“Het Muddy Monster in Den Haag” kondigt Marcel Oosten Marc-Robin Visscher aan. Hij houdt Filiaal in de regenachtige Hofstad omdat men daar aan proefwonen doet. Dertig mensen mogen er een weekje logeren en ontdekken dat het in Den Haag best wel leuk wonen is. Waarna ze erheen verhuizen, hoopt wethouder Marnix Norder. Die ze gisteren heeft welkom geheten met een croissant.
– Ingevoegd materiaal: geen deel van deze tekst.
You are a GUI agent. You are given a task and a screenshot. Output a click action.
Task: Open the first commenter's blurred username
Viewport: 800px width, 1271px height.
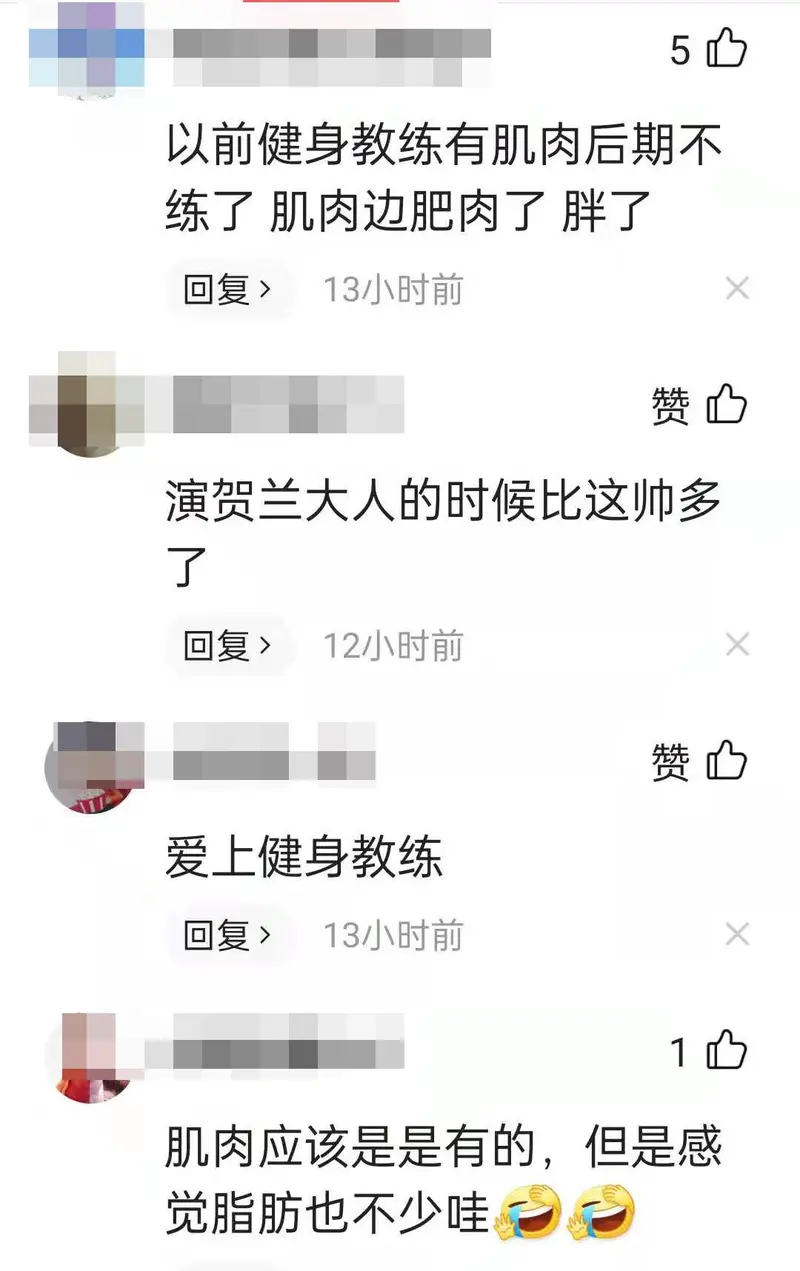pos(332,56)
Het zit Marc-Robin Visscher vanochtend niet mee. Keer op keer knalt de verbinding eruit, als die al tot stand komt. Wanneer er wel verbinding is, is de Filiaalhouder zijn leuke zelf. Vrolijke grappen, schalks geplaag. Met als -beloofd- hoogtepunt: een proefwoner wakker maken. Mét croissant.
Het komt er niet van. Want, onthult Marcel Oosten om half tien, “hij zit letterlijk vast – in de regen en in het verkeer”. Wat, aldus de presentator, “geen reclame voor de stad” is.
Maar: “Neemt u van mij aan dat hij zijn best heeft gedaan.”
Ik neem het aan. En ik denk: zou-ie nou met oorwurm-humeur woest naar huis rijden? Zou-ie filosofisch denken ‘kan gebeuren, morgen beter’? Of gaat het nu écht richting Parijs?